▸ **Task A**
Answer these questions from the source extract on the wife's worsening condition:
(i) What question does she repeat several times?
(ii) Why is she forbidden to write?
(iii) Where does John force her to stay instead of letting her mingle with others?
▸ **Task B**
Carry on the analysis of the wife's worsening condition, picking up right after its last sentence.
=== Source extract ===
Third, she has gotten worse because she somehow felt hopelessness in her case (Gwynn, 2007, p. 77). Note how many times she repeated the question, “But what is one to do?”; she is like saying that she can’t do anything about her complaints and sentiments because those are her husband’s orders (Gwynn, 2007, p. 77).

Fourth, she has extreme passion for writing but since she is forbidden to do so as her husband wants her to rest completely, she misses and she does it (Gwynn, 2007, p. 78). However, since she carries that out only secretly, eventually she gets tired of it (Gwynn, 2007, p. 78). She does not like the idea that somebody is opposed to what she is doing (Gwynn, 2007, p. 78).

Fifth, she also mentions to John that she needs to mingle with others but John forces her to stay in that secluded place instead (Gwynn, 2007, p. 78). She also wants John to be there for here to mentally stimulate her and to listen to her opinion but her husband is just to busy with work (Gwynn, 2007, p. 78).
=== Listed records ===
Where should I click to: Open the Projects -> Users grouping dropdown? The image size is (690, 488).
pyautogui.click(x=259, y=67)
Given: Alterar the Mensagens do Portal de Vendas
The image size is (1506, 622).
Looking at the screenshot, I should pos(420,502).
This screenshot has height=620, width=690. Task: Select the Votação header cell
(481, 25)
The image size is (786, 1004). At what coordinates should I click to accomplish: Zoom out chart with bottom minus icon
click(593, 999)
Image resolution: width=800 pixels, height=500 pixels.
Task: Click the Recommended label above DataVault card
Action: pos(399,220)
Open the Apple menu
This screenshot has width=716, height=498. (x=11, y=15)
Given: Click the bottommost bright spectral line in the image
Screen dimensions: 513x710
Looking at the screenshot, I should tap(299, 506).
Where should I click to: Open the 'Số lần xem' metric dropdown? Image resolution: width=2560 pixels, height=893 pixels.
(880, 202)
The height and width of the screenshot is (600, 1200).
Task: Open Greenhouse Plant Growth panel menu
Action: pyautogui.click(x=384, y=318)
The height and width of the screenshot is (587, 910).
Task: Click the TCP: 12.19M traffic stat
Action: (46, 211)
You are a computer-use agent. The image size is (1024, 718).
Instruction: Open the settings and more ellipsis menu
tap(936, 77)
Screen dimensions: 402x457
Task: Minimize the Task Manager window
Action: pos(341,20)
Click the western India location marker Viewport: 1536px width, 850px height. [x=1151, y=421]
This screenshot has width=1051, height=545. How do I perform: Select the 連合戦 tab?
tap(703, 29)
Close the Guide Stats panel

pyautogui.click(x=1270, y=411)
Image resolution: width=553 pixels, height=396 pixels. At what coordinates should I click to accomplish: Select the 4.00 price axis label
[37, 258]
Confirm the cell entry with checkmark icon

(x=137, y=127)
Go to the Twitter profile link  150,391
===
▸ **Exercise response A**
(i) "But what is one to do?"
(ii) Her husband wants her to rest completely.
(iii) In that secluded place.

▸ **Exercise response B**
Sixth, it is difficult to be ignored especially in a condition like hers (Gwynn, 2007, p. 78). When she says she feels weird about the house, John says it’s just a ‘draught’ and then he closes the window (Gwynn, 2007, p. 78). He also says that she should learn to control herself so she would not feel that strange feeling again (Gwynn, 2007, p. 78). She feels so ignored with John’s ‘draught comment and that makes her feel so tired (Gwynn, 2007, p. 78). When she says she would like to stay in one of the rooms downstairs which “opened on the piazza and had roses all over the window, and such pretty old-fashioned chintz hangings”, her request has been ignored again by opposing her saying that the room upstairs is much better since it is large enough to accommodate both of them (Gwynn, 2007, p. 78).

Seventh, she also feels that she is strangled (Gwynn, 2007, p. 79). This is very clearly expressed in this sentence, “He is very careful and loving, and hardly lets me stir without special direction” (Gwynn, 2007, p. 79). She appreciates that John is careful and loving but for her he is too careful and too loving that she feels strangled already since he does not allow her to do things her way (Gwynn, 2007, p. 79). She feels worse all the more when he says that they were there “solely on her account” in order for him to reiterate his decision that they will stay in the nursery upstairs and not downstairs where she really likes (Gwynn, 2007, p. 79).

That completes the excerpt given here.